Pipelining increases the device’s speed by dividing the algorithm into 16 equally sized blocks where the transistors are located and latching information at the block boundaries. The signals have just enough time to process through each block between clock cycles, thereby maximizing the operational frequency.

Another feature making the DES ASIC unique is that it can process data differently on each clock cycle. For example, the device may encrypt data with one key on one clock cycle, decrypt new data with a different key on the next clock cycle, bypass the algorithm and not be encrypted on the following clock, and then encrypt data with another independent key on the fourth clock cycle.

Having this ability gives the device a high degree of key and function agility not found in any other encryptor/decryptor.

The DES ASIC serves at the transmitting end as an encryptor, which scrambles information, and at the receiver end as a decryptor, which unscrambles it. Large supercomputers, like the ones at Sandia, might have four encryption chips, while a personal computer, which operates at much lower speeds, would have only one. The device has the flexibility to encrypt and decrypt rapidly or slowly depending on the capability of the information source or receiver.

While the device has been tested at encryption speeds of 6.7 billion bits per second, it can actually operate much faster. The 6.7 billion bits per second was the limit of the tester used for verification. Simulations predict that the DES ASIC can operate at 9.28 billion bits per second. And parallel operations of these devices — having more than one chip operating at one time — enables encryption at even higher rates.

Fast encryption a must for big files

Fast encryption and decryption are particularly important when sending or receiving large amounts of secure data through various methods that might include telephone wires, fiber optics, or satellites.

Currently, the fastest commercial encryptor operates at 0.15 billion bits per second, which means long waits for large amounts of data to move from supercomputers to visualization stations, for example. The DES ASIC is the first encryption device fast enough to secure the standard 2.5 Gb/s and 10 Gb/s communication channels now being used to carry the ever-increasing data traffic for Internet commerce. The device will enable the manufacture of encryption systems to satisfy these high-speed communication requirements.

Lyndon says design work of the DES ASIC was done in six to eight months in 1997. Over the next year, a team of seven refined it and put it into the integrated chip form. While Lyndon conceptualized and designed the encryptor, Perry Robertson (1716) designed the circuit board, and Craig Wilcox (1735) designed the integrated circuit. Also working on the project were Ed Witzke, Tom Tarman, Byron Dean (all 4616), and Karl Gass (1716).

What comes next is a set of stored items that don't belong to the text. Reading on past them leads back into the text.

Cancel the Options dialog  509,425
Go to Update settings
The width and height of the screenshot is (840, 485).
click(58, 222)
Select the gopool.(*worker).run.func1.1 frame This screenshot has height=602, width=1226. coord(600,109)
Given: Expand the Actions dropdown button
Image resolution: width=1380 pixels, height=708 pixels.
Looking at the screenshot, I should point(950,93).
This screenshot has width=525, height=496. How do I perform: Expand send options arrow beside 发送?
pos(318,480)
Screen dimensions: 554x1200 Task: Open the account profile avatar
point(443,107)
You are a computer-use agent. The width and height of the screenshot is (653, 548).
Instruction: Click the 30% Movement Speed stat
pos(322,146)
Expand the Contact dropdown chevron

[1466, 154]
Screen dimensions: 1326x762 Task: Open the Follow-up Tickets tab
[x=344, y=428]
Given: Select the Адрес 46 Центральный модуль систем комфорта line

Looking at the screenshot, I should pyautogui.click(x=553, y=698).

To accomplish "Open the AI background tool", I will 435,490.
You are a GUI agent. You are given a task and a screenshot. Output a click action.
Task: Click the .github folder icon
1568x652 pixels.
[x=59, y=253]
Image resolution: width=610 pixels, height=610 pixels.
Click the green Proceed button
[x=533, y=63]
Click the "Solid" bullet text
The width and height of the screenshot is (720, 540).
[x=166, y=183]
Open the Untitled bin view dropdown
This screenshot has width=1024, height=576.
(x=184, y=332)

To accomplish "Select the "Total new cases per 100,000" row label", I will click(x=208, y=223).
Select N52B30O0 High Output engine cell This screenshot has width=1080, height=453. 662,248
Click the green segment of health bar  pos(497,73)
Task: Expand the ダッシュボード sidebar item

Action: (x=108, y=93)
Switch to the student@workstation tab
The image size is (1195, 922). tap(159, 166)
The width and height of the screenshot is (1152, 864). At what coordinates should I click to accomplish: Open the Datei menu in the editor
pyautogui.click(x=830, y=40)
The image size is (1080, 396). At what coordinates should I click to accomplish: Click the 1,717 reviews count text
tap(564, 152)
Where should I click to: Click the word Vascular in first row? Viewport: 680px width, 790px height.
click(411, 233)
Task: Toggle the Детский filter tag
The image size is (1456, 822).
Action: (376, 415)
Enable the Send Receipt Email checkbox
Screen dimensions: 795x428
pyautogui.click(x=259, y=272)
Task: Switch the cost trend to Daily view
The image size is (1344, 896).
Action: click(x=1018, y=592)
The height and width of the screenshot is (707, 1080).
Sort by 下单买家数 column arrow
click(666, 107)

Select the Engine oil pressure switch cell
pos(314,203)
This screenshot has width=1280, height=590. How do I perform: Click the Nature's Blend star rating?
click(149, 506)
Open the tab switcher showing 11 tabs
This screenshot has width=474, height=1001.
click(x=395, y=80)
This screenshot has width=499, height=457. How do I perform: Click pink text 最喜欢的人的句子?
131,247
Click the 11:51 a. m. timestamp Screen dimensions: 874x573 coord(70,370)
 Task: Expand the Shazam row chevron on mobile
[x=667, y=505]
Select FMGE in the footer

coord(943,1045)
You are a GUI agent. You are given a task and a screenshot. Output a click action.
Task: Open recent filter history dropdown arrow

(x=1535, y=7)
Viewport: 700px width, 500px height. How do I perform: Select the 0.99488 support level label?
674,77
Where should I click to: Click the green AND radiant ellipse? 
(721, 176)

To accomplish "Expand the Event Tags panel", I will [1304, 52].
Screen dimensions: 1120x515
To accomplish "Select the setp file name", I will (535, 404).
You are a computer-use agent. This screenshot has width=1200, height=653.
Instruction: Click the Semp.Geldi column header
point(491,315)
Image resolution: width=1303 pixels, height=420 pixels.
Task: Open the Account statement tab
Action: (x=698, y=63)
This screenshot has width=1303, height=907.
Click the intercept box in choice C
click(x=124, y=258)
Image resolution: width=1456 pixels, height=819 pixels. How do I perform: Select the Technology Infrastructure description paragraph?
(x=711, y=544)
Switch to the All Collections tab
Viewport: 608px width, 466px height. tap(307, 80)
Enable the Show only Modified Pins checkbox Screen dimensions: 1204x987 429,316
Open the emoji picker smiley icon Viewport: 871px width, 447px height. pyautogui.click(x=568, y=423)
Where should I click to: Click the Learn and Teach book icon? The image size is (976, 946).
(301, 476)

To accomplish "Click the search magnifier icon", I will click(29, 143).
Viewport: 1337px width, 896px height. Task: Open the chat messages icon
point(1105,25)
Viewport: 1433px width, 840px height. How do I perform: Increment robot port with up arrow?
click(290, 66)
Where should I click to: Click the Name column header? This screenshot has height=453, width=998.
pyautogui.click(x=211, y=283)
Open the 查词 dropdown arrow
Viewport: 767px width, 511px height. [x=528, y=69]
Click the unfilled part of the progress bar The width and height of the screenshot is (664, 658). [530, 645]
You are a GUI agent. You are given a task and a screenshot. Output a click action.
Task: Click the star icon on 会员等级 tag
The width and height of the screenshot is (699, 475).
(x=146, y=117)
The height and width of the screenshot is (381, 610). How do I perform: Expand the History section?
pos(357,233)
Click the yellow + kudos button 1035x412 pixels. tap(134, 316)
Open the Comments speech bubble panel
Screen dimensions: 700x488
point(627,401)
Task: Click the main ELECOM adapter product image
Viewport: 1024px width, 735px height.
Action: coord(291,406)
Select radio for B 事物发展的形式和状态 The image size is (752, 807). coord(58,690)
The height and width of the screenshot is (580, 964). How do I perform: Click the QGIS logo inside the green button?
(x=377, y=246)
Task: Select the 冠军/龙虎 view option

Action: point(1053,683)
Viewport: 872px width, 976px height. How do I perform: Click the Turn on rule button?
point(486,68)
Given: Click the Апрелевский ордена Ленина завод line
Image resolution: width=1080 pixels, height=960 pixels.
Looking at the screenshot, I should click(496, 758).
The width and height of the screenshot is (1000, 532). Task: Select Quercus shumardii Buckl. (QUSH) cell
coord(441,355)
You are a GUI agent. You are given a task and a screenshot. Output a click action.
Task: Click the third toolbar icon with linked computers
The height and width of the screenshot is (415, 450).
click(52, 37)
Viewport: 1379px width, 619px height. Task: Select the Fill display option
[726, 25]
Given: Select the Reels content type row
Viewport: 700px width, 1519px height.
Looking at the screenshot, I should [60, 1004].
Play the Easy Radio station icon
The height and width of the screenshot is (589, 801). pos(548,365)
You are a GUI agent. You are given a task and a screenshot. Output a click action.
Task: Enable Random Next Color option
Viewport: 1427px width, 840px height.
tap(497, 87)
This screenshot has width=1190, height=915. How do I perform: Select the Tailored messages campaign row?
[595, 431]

NSA commissioned classified version

During the two years since the DES ASIC was conceptualized, the National Security Agency saw merit in the design and commissioned GTE to build a classified version that will be installed in high-speed DOE and DoD classified computer networks in the near future.

"We achieved the primary objective of our work — influence the design of a computer encryptor for classified use," Lyndon says. "We facilitated rapid maturation of a much-needed product to meet DOE requirements."

The techniques used in the design of the DES ASIC can accommodate both the DES algorithm, which has been a federal standard since 1977 for the protection of sensitive yet unclassified data, and new stronger encryption algorithms, such as the "Advanced Encryption Standard" (AES), expected to be adopted as a standard soon. Because of this, Lyndon anticipates that in the next few years, even faster variations of this encryptor chip, performing DES and/or AES, will be found in many commercial applications and will be used, for example, to protect data being transmitted from unclassified supercomputers, Internet connections, cell phones, radio, and television.

"This technology will become increasingly necessary in order to meet the never- ending demand for increased communication speed and data protection in coming years," Lyndon says. "The need for protection of data will dramatically increase as Internet-based trade proliferates."